» How to complete this task
Print the listing below exactly.

» Data records

>>>

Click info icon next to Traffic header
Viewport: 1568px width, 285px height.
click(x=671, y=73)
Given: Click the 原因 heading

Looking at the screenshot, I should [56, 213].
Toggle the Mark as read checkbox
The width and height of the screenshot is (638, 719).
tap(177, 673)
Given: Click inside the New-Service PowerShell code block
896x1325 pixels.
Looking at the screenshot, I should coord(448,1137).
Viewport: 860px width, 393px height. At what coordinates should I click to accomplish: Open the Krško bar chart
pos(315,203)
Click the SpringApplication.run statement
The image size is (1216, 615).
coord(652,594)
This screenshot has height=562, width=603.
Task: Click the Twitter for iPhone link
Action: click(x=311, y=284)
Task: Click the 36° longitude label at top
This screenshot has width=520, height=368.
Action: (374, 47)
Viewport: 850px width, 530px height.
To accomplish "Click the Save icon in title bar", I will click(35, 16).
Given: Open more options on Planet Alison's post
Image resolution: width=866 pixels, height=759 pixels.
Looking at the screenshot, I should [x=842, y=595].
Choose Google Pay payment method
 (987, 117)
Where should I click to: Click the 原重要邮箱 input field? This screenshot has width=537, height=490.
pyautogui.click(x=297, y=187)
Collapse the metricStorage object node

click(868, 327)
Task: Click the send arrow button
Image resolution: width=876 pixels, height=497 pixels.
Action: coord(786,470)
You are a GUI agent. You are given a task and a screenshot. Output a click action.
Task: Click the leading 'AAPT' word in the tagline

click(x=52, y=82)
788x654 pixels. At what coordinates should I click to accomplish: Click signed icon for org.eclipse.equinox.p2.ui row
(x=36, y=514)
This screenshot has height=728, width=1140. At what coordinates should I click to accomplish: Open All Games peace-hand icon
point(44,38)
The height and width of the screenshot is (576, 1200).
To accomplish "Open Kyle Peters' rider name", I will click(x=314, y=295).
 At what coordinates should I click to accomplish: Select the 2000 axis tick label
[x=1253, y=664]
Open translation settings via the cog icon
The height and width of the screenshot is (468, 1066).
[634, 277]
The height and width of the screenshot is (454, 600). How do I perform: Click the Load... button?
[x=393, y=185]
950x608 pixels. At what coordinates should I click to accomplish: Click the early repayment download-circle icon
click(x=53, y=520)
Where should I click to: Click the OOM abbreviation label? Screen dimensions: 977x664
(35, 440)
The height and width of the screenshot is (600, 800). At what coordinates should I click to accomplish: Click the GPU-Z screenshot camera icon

<<<

» Task result
Click info icon next to Traffic header
Viewport: 1568px width, 285px height.
click(x=671, y=73)
Given: Click the 原因 heading

Looking at the screenshot, I should [56, 213].
Toggle the Mark as read checkbox
The width and height of the screenshot is (638, 719).
tap(177, 673)
Given: Click inside the New-Service PowerShell code block
896x1325 pixels.
Looking at the screenshot, I should coord(448,1137).
Viewport: 860px width, 393px height. At what coordinates should I click to accomplish: Open the Krško bar chart
pos(315,203)
Click the SpringApplication.run statement
The image size is (1216, 615).
coord(652,594)
This screenshot has height=562, width=603.
Task: Click the Twitter for iPhone link
Action: click(x=311, y=284)
Task: Click the 36° longitude label at top
This screenshot has width=520, height=368.
Action: (374, 47)
Viewport: 850px width, 530px height.
To accomplish "Click the Save icon in title bar", I will click(35, 16).
Given: Open more options on Planet Alison's post
Image resolution: width=866 pixels, height=759 pixels.
Looking at the screenshot, I should [x=842, y=595].
Choose Google Pay payment method
 (987, 117)
Where should I click to: Click the 原重要邮箱 input field? This screenshot has width=537, height=490.
pyautogui.click(x=297, y=187)
Collapse the metricStorage object node

click(868, 327)
Task: Click the send arrow button
Image resolution: width=876 pixels, height=497 pixels.
Action: coord(786,470)
You are a GUI agent. You are given a task and a screenshot. Output a click action.
Task: Click the leading 'AAPT' word in the tagline

click(x=52, y=82)
788x654 pixels. At what coordinates should I click to accomplish: Click signed icon for org.eclipse.equinox.p2.ui row
(x=36, y=514)
This screenshot has height=728, width=1140. At what coordinates should I click to accomplish: Open All Games peace-hand icon
point(44,38)
The height and width of the screenshot is (576, 1200).
To accomplish "Open Kyle Peters' rider name", I will click(x=314, y=295).
 At what coordinates should I click to accomplish: Select the 2000 axis tick label
[x=1253, y=664]
Open translation settings via the cog icon
The height and width of the screenshot is (468, 1066).
[634, 277]
The height and width of the screenshot is (454, 600). How do I perform: Click the Load... button?
[x=393, y=185]
950x608 pixels. At what coordinates should I click to accomplish: Click the early repayment download-circle icon
click(x=53, y=520)
Where should I click to: Click the OOM abbreviation label? Screen dimensions: 977x664
(35, 440)
The height and width of the screenshot is (600, 800). At what coordinates should I click to accomplish: Click the GPU-Z screenshot camera icon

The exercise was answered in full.